World Cup 2022 has had three times the number of goalless draws as in 2018. In fact, yesterday, we went three hours without seeing a goal net ripple at all.
As much as anyone might claim that you can have a fascinating 0-0 – and you definitely can – we want to see goals at the greatest show on Earth. The clean sheets have led to a few claiming that this won't be a particularly fun tournament, though it is early days.
What's happening? Here are a few theories.
1. Teams are playing with less intensity
Gareth Southgate was more than happy to bring off his star men against Iran in the second half, with England racing into a 4-1 lead and playing again just four days later. It's a congested schedule, we all understand that – and so we'll see teams playing bursts rather than trying to go hell for leather across a whole 90 minutes.
This would explain why Denmark and Tunisia played out a bore draw, with both sides having their times to dominate but looking to manage the game as a whole and not tire themselves out too much. Equally, that's probably why Iran took off key players while they were being thrashed by England – because while we've seen some dull 0-0s, we've also seen some very one-sided fixtures, too.

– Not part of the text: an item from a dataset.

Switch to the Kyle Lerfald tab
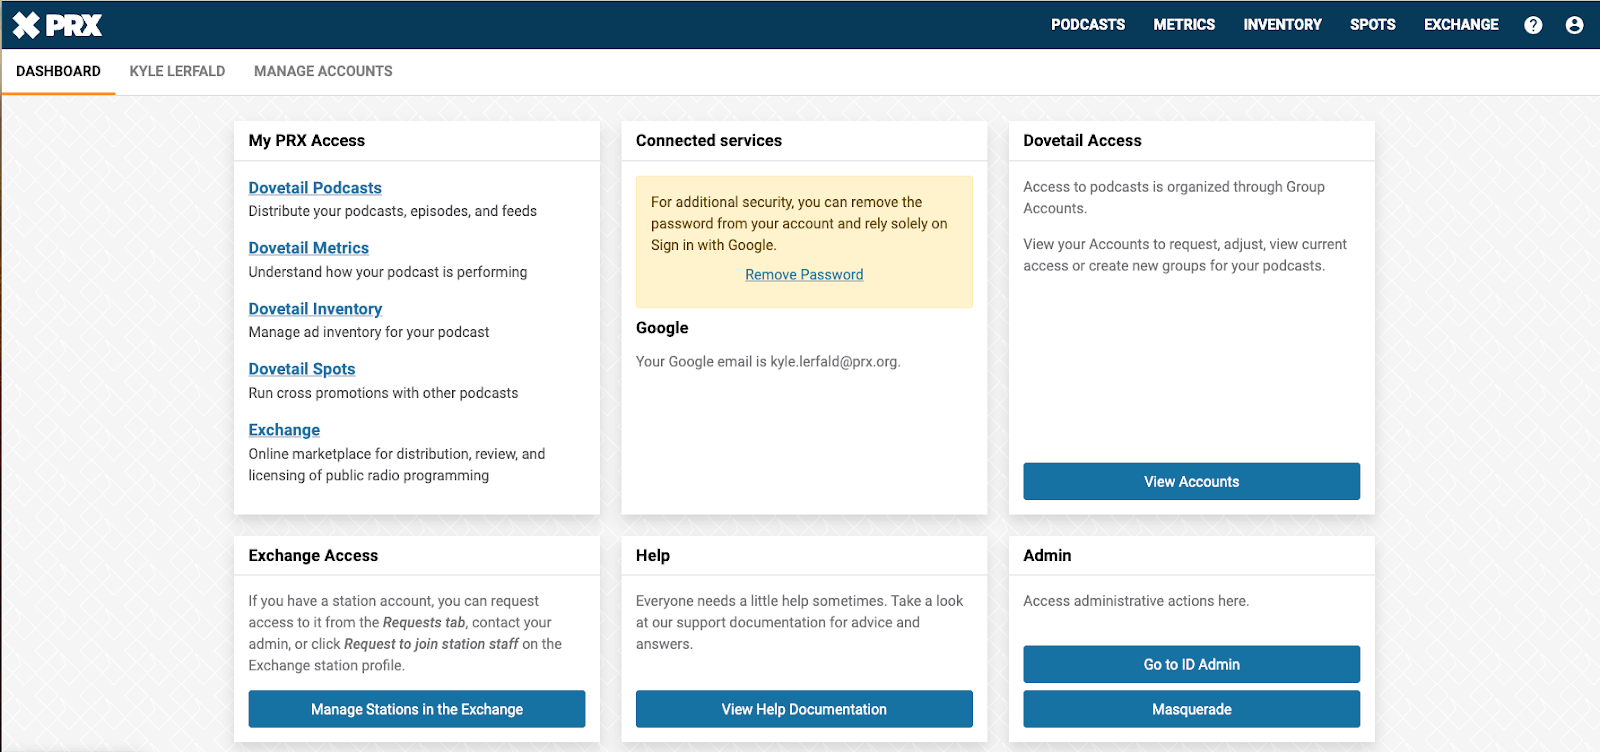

Whether by accident or design, this tournament has started slower – and it's probably in part down to the lack of freshness.
2. VAR is more settled now – and there are fewer penalties
2018 was the tournament with video assistant referees. Halfway through the group stage, Cristiano Ronaldo was awarded a penalty against Iran, bringing the tournament tally up to 19 – for context, the record for a whole World Cup competition stood at 18 prior to that.

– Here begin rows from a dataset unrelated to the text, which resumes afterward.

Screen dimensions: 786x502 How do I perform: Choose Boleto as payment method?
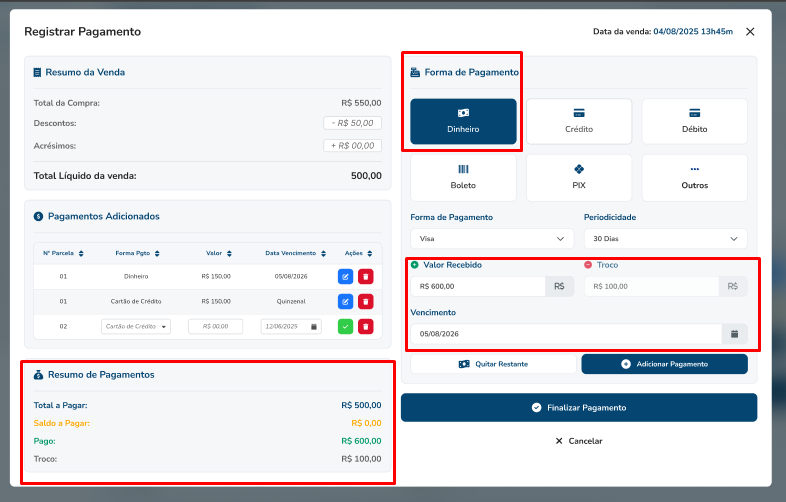pyautogui.click(x=463, y=177)
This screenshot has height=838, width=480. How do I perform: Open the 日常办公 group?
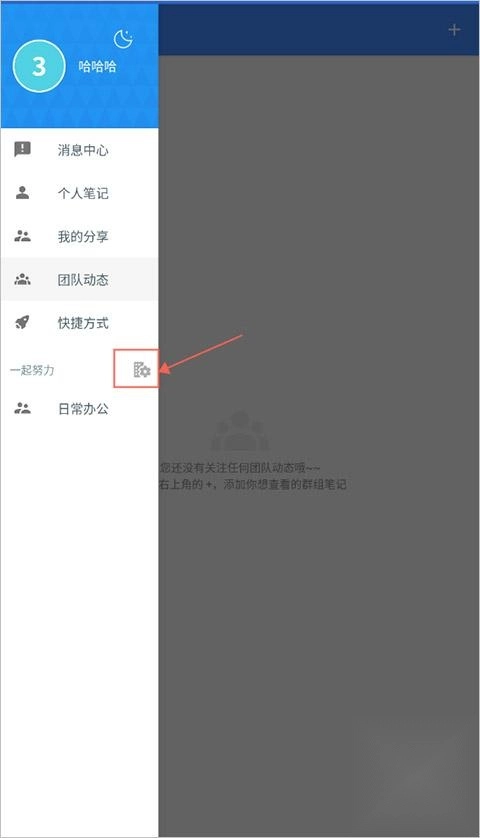pyautogui.click(x=79, y=409)
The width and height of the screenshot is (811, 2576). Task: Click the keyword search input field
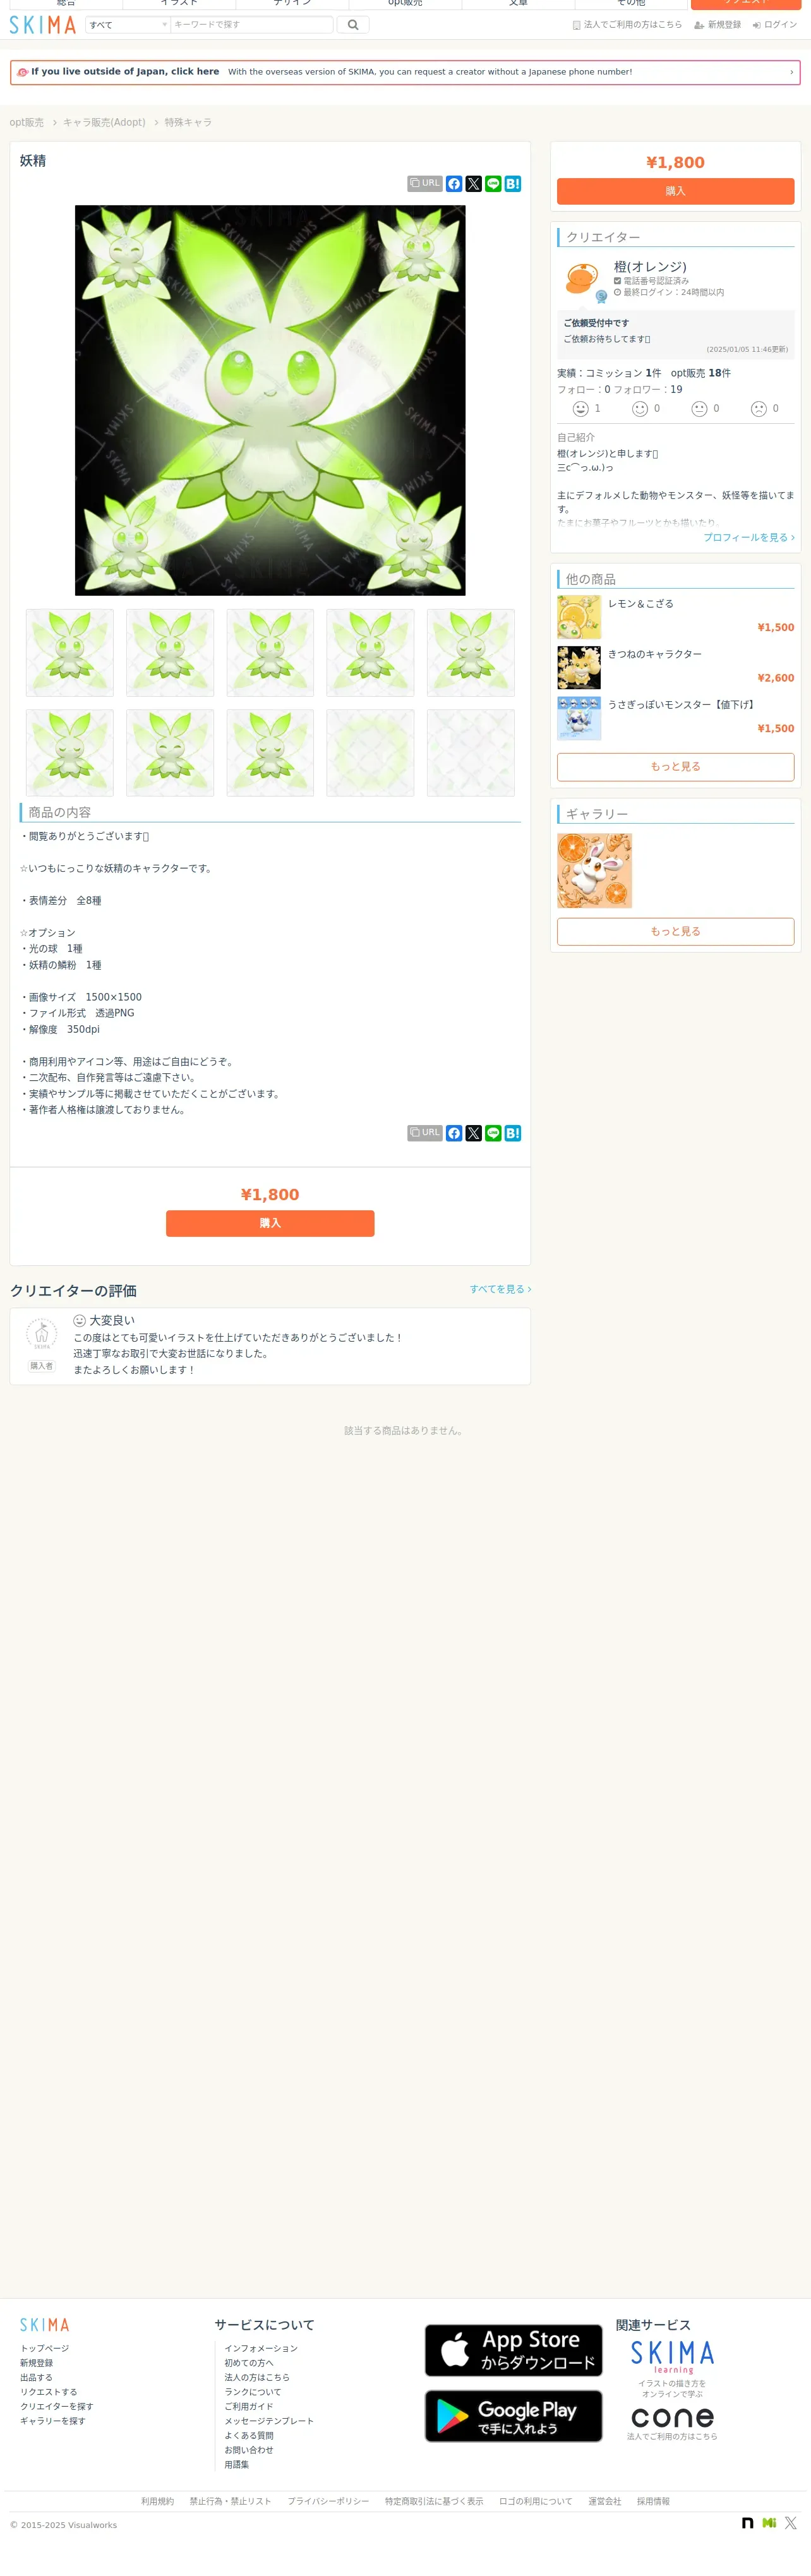[252, 25]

We've seen some soft penalties so far in 2022 but four years ago, the rules were still in flux. After years of VAR experience, perhaps the referees have a better idea of what constitutes a penalty. Or maybe they got it more correct last time… who knows?
3. Teams are simply being more conservative
Southgate has been very open about the template of this England team. Despite the riches that the Three Lions have in attack, this is a team that is prepared to wait for their chances, favouring patient build-up and defensive solidity over free-flowing forward fluidity.
And maybe we're not alone. France were organised, boring and ultimately victorious in 2018, following the likes of Spain and Germany who had more of a high-intensity reputation the two tournaments before. Just as club level goes through cycles of play style, perhaps we're enduring a more defensive era on the international stage.
To throw a positive on this cautious start to many teams' tournaments, the defences have been on top.